Combining wildfire behaviour simulations and complex network theory to support decision-making: A case-study in a Mediterranean region

Wildfires represent one of the most devastating natural disasters, bearing relevant environmental and socioeconomic impacts. The Mediterranean region is characterized by large and recurring summer wildfires that often jeopardize people’s safety. Currently, wildfire management largely (if not entirely) relies on wildfire suppression, despite growing evidence of its inefficiency to control the larger and more intense wildfires [1]. Moreover, climate change is expected to significantly affect the Mediterranean region and further exacerbate such hazard, even if global warming does not exceed 1.5°C (target of the Paris Agreement) [2]. Hence, fire prevention measures based on landscape fuel reduction strategies are crucial to decrease the magnitude of the impacts of future wildfires.

> [Dataset section]

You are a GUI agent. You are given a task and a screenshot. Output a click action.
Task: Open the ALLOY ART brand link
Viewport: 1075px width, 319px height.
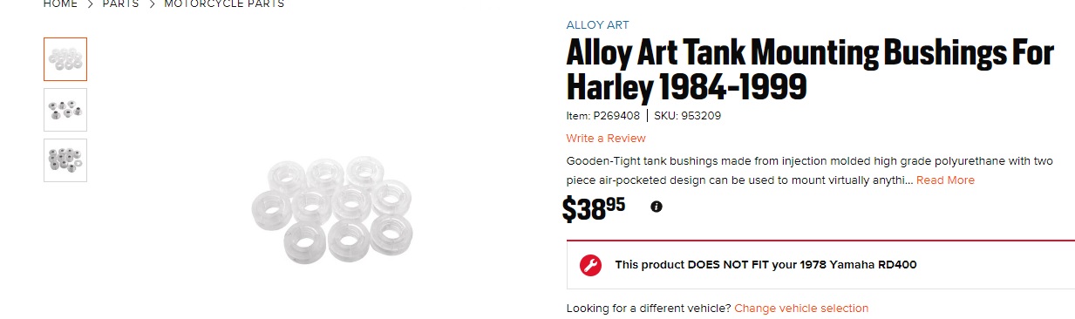pos(597,24)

> [List of tasks]
A - Answer these questions using the text on wildfires in the Mediterranean region:
(i) On what does wildfire management currently rely largely, if not entirely?
(ii) What temperature target of the Paris Agreement does the text mention?
(iii) On what strategies are the fire prevention measures that the text calls crucial based?
B - Quote everything in the text on wildfires in the Mediterranean region from "Wildfires represent one" down to "of future wildfires.", without any changes.

> [Exercise results]
A -
(i) Wildfire suppression.
(ii) Global warming not exceeding 1.5°C.
(iii) Landscape fuel reduction strategies.

B -
Wildfires represent one of the most devastating natural disasters, bearing relevant environmental and socioeconomic impacts. The Mediterranean region is characterized by large and recurring summer wildfires that often jeopardize people’s safety. Currently, wildfire management largely (if not entirely) relies on wildfire suppression, despite growing evidence of its inefficiency to control the larger and more intense wildfires [1]. Moreover, climate change is expected to significantly affect the Mediterranean region and further exacerbate such hazard, even if global warming does not exceed 1.5°C (target of the Paris Agreement) [2]. Hence, fire prevention measures based on landscape fuel reduction strategies are crucial to decrease the magnitude of the impacts of future wildfires.